Evaluation of dendritic cells loaded with apoptotic cancer cells or expressing tumour mRNA as potential cancer vaccines against leukemia

Abstract

Background: Leukemia is a clonal disorder characterized by uncontrolled proliferation of haematopoietic cells, and represents the most common form of cancer in children. Advances in therapy for childhood leukemia have relied increasingly on the use of high-dose chemotherapy often combined with stem-cell transplantation. Despite a high success rate and intensification of therapy, children still suffer from relapse and progressive disease resistant to further therapy. Thus, novel forms of therapy are required.

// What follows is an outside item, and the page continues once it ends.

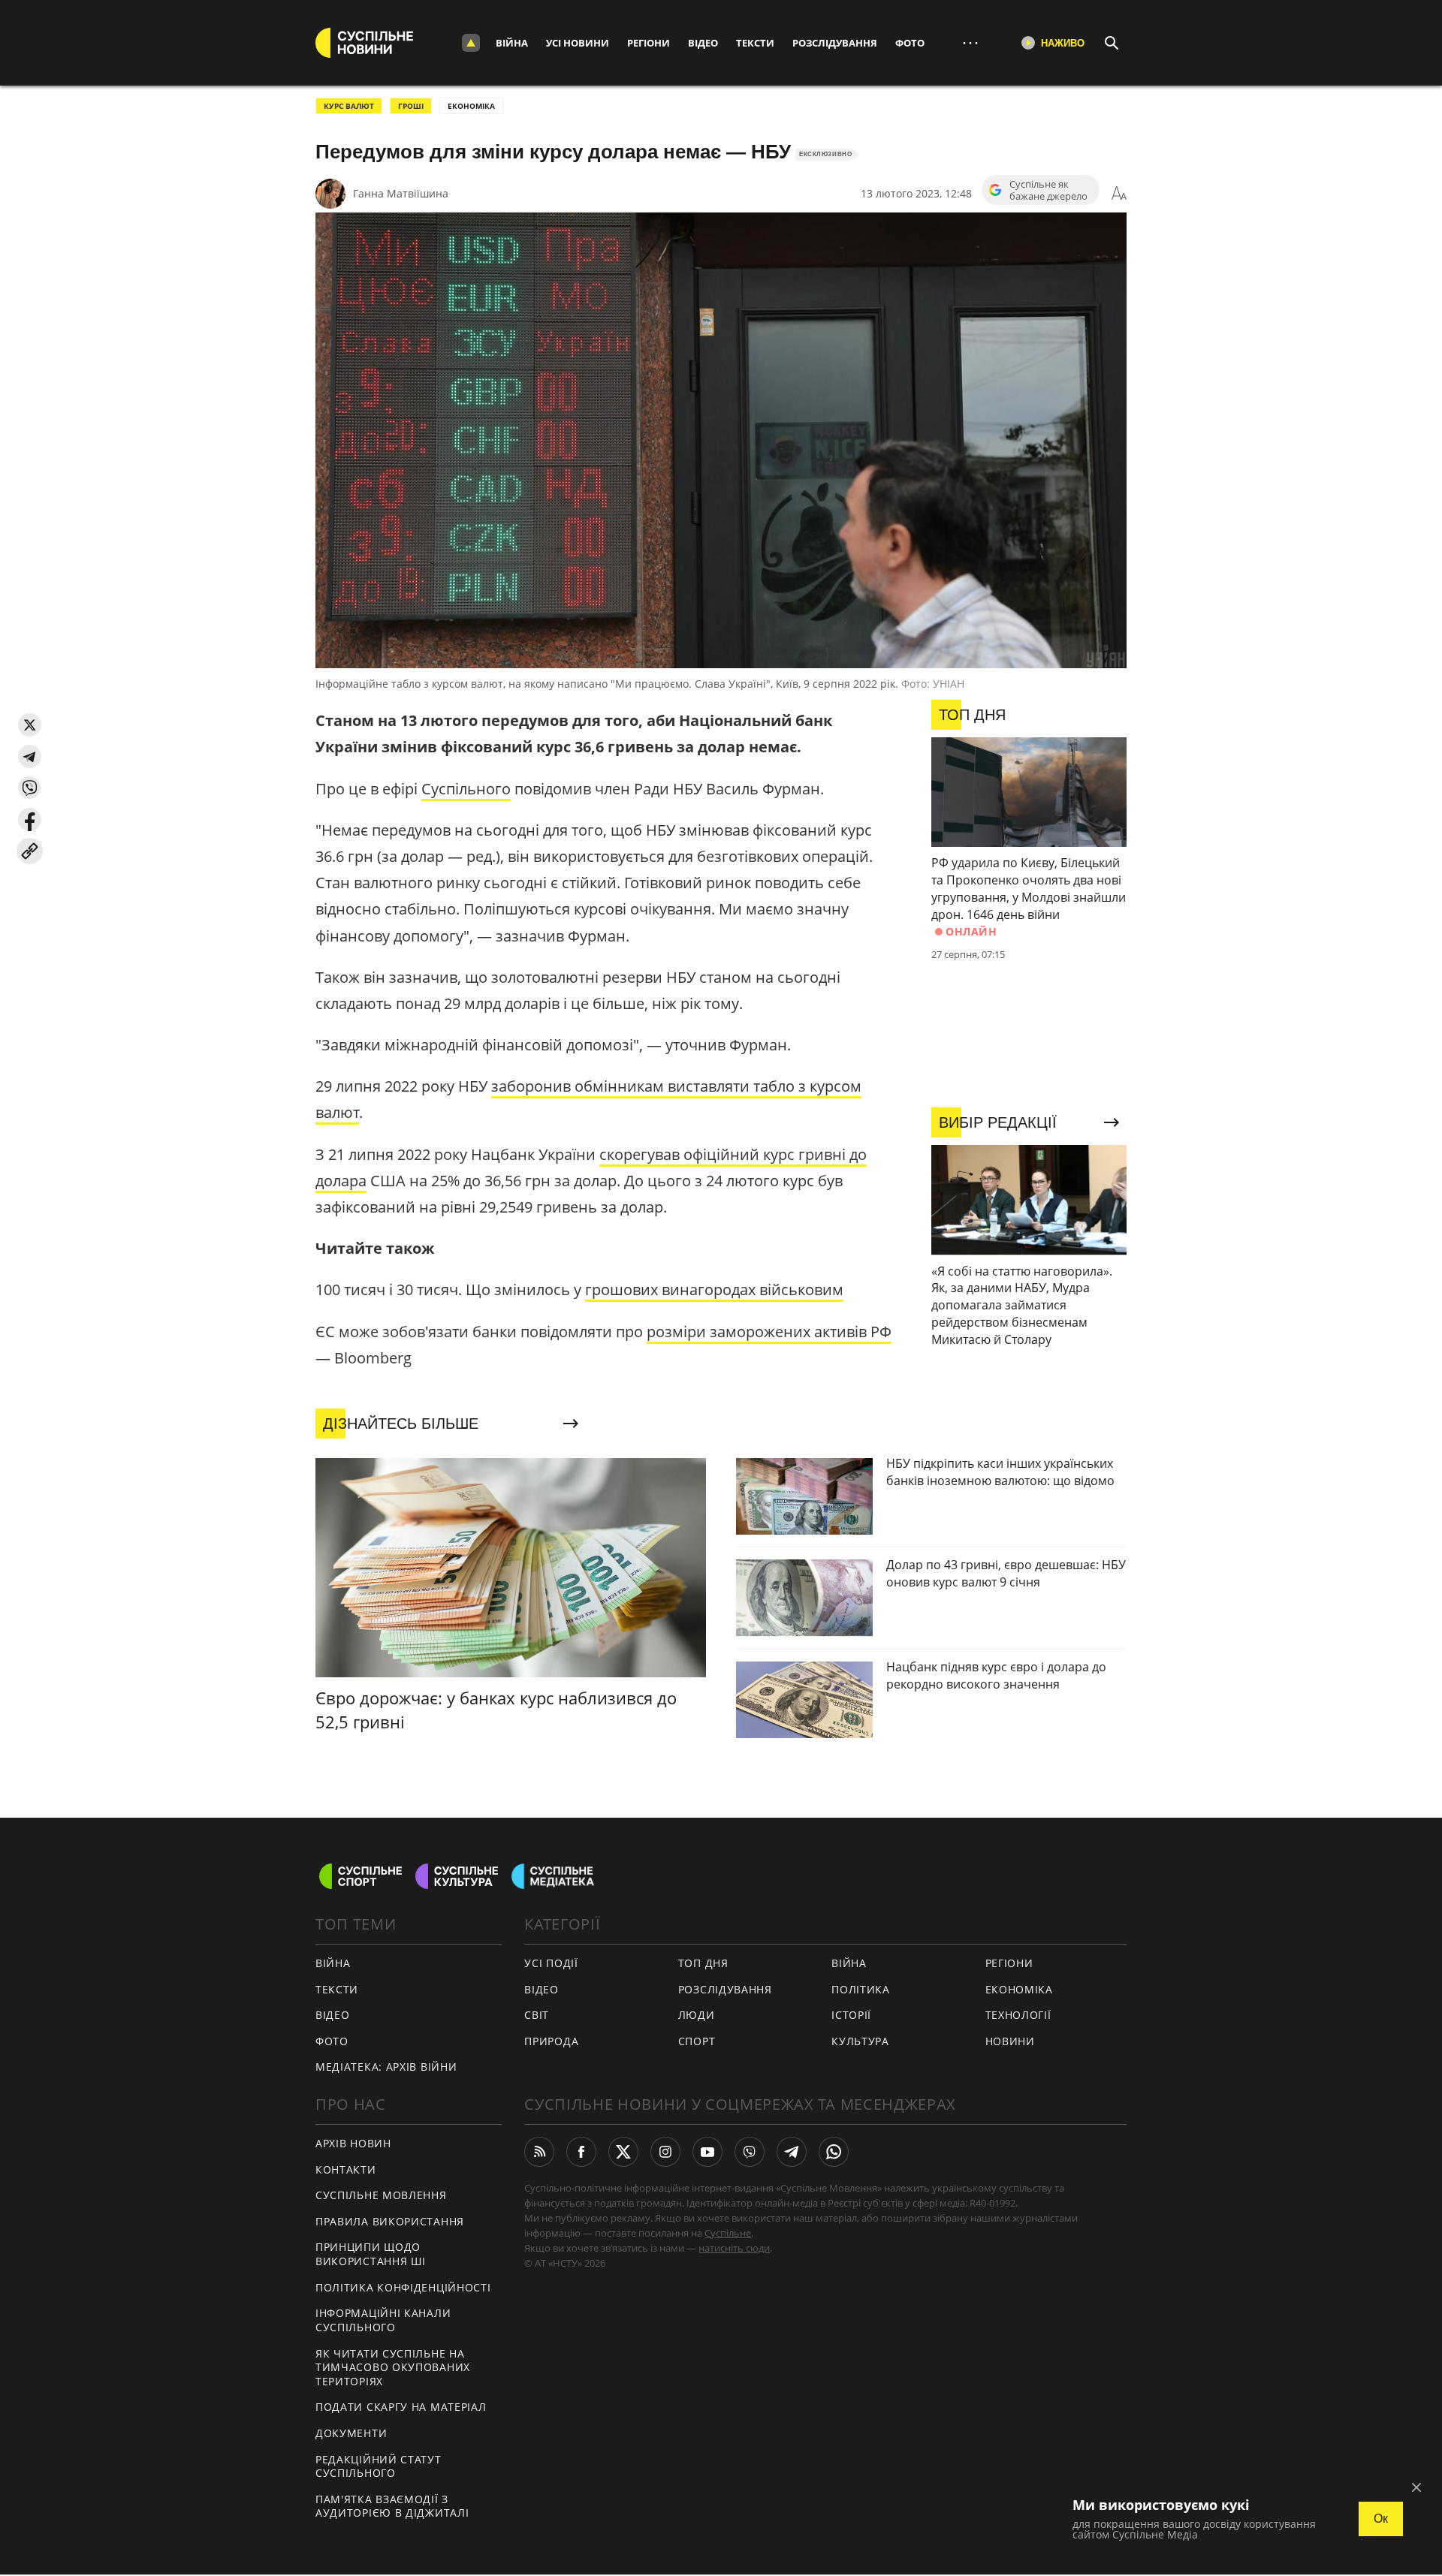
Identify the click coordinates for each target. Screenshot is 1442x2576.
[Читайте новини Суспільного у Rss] (539, 2152)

Methods: This study focuses on dendritic cell (DC) vaccination of childhood leukemia and evaluates the in vitro efficacy of different strategies for antigen loading of professional antigen-presenting cells. We have compared DCs either loaded with apoptotic leukemia cells or transfected with mRNA from the same leukemia cell line, Jurkat E6, for their capacity to induce specific CD4+ and CD8+ T-cell responses. Monocyte-derived DCs from healthy donors were loaded with tumor antigen, matured and co-cultured with autologous T cells. After one week, T-cell responses against antigen-loaded DCs were measured by enzyme-linked immunosorbent spot (ELISPOT) assay.

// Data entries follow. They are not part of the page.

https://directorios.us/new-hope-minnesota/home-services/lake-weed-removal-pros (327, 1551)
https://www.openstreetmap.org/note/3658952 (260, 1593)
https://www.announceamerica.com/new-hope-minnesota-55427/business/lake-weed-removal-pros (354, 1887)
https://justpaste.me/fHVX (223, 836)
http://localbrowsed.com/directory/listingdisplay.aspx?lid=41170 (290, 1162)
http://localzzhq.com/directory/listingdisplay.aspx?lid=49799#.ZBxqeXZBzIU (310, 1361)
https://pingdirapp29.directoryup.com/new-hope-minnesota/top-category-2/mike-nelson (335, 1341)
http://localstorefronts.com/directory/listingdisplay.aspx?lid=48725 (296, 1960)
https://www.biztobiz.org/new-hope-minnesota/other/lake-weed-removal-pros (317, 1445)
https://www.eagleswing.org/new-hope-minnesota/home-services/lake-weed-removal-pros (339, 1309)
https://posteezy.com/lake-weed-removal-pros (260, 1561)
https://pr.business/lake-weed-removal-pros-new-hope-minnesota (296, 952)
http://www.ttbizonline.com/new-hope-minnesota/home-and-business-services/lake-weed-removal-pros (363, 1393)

Results: DCs loaded with apoptotic Jurkat E6 cells or transfected with Jurkat E6-cell mRNA were both able to elicit specific T-cell responses in vitro. IFNgamma-secreting T cells were observed in both the CD4+ and CD8+ subsets.

Conclusion: The results indicate that loading of DCs with apoptotic leukemia cells or transfection with tumour mRNA represent promising strategies for development of cancer vaccines for treatment of childhood leukemia.

Figure 1

Phenotype of generated DCs. Expression of antigens were determined by flow cytometry (a) Before loading with tumor antigens (b) After loading with apoptotic Jurkat E6-cells and following maturation with TNFα, IL1β, IL6 and PgE2 for 24 h and (c) After transfection with Jurkat E6-cell mRNA and maturation for 24 h. The histograms show staining with the appropriate mAb.

Figure 2

Staurosporin-induced apoptosis of Jurkat E6-cells. T cells were cultured for 3 h with 1 μM staurosporin and examined by Annexin V-FLUOS staining and flow cytometry.

Figure 3

Phagocytosis of apoptotic Jurkat E6 cells by immature DCs. At day 5 of culture, DCs were co-cultivated with apoptotic Jurkat E6 cells, previously labelled with green fluorescent dye. (a) Flow cytometry of immature DCs stained with anti CD1a-PE and apoptotic Jurkat E6 cells stained with PKH-67 green. (b) Confocal microscopy analysis shows the presence of intracellular apoptotic cells labelled with PKH-26 red within DCs labelled with PKH-67 green (yellow cell, arrow) or in the process of being phagocytized (yellow and red cell, arrow).

Figure 4

mRNA transfectation of DCs. (a) Flow cytometric analysis of DCs after transfection with EGFP/pCIpA₁₀₂ mRNA (10 μg/400 μl) by square-wave electroporation and maturation for 24 h in medium with maturation cocktail. Control cells were mock electroporated without mRNA. (b) Fluorescence microscopy of DCs 24 h after transfection with EGFP/pCIpA₁₀₂ mRNA.

Figure 5

ELISPOT analysis of T-cell activation. T cells were stimulated with DCs loaded with tumour antigen (mRNA or apoptotic cells) or control DCs as indicated. (a) Mean number of IFN-γ positive spots obtained with the indicated numbers of un-fractionated T cells, and CD4+ and CD8+ T-cell subsets from individual donors. (b) Frequency of reactive T cells. The data represent mean values of all donors calculated by the formula: [(spots loaded DC - spots control DC)/10⁵ T cells].